A campanha convida a população a cuidar da mente com o mesmo carinho que cuida do corpo, combatendo o estigma, fortalecendo o diálogo e incentivando hábitos saudáveis para um ano mais equilibrado.
O Janeiro Branco na prática do Agente Comunitário de Saúde
O Agente Comunitário de Saúde está na linha de frente do cuidado. É quem escuta primeiro, quem percebe mudanças de comportamento e quem cria vínculo com as famílias. A saúde mental aparece nas visitas domiciliares, nas queixas silenciosas, na sobrecarga emocional e nas vulnerabilidades sociais.
Promover saúde mental no território não é diagnosticar, mas acolher, orientar e encaminhar.

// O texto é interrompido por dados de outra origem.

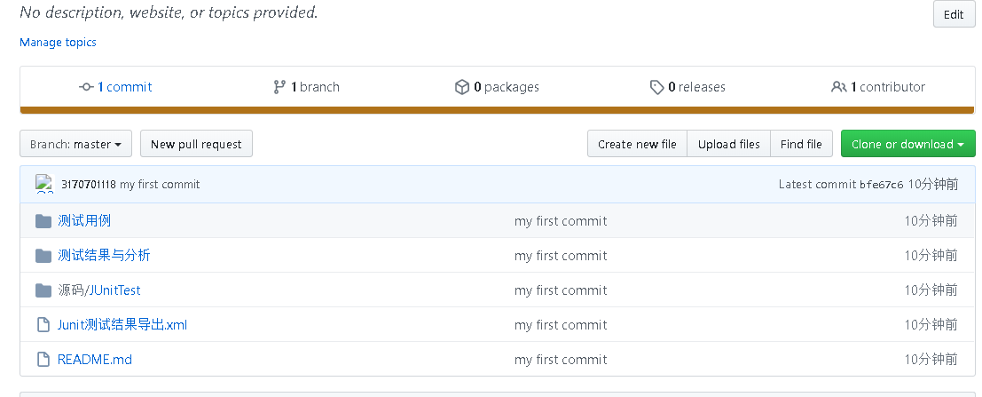
Task: Open the Branch: master dropdown
Action: (x=75, y=144)
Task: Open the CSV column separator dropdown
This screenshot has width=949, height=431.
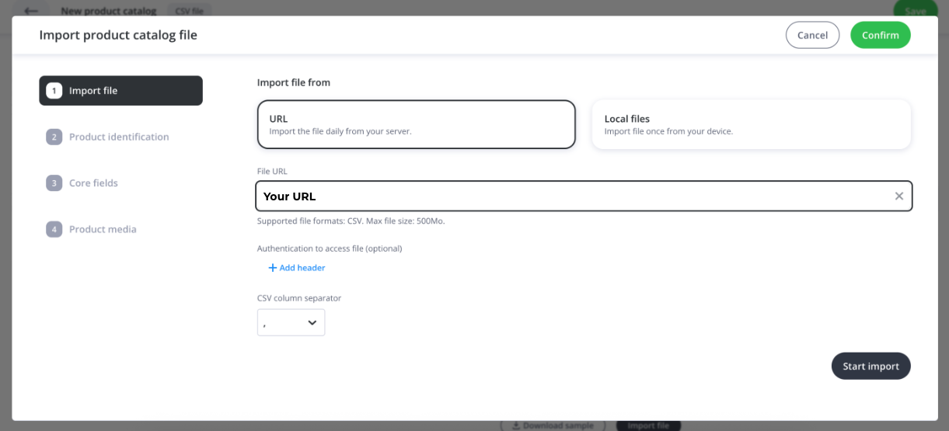Action: [x=291, y=322]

É reconhecer sinais de sofrimento psíquico e fortalecer o acesso à rede de atenção psicossocial, como a Atenção Básica e os CAPS.
Referência: Secretaria de Atenção Primária à Saúde – Ministério da Saúde
Serviço Social e o enfrentamento do sofrimento mental
Para o Serviço Social, saúde mental está diretamente ligada aos determinantes sociais da saúde. Desemprego, pobreza, violência, insegurança alimentar e exclusão social impactam profundamente o bem-estar emocional da população.
O assistente social atua na defesa de direitos, no fortalecimento de vínculos e na construção de estratégias que garantam acesso às políticas públicas. Janeiro Branco, nesse contexto, não é campanha isolada, mas parte de um trabalho permanente.
Leitura recomendada: Conselho Regional de Serviço Social – CRESS Ceará
Saúde mental se constrói no cotidiano, no diálogo, no cuidado compartilhado e na presença de profissionais comprometidos com a dignidade humana.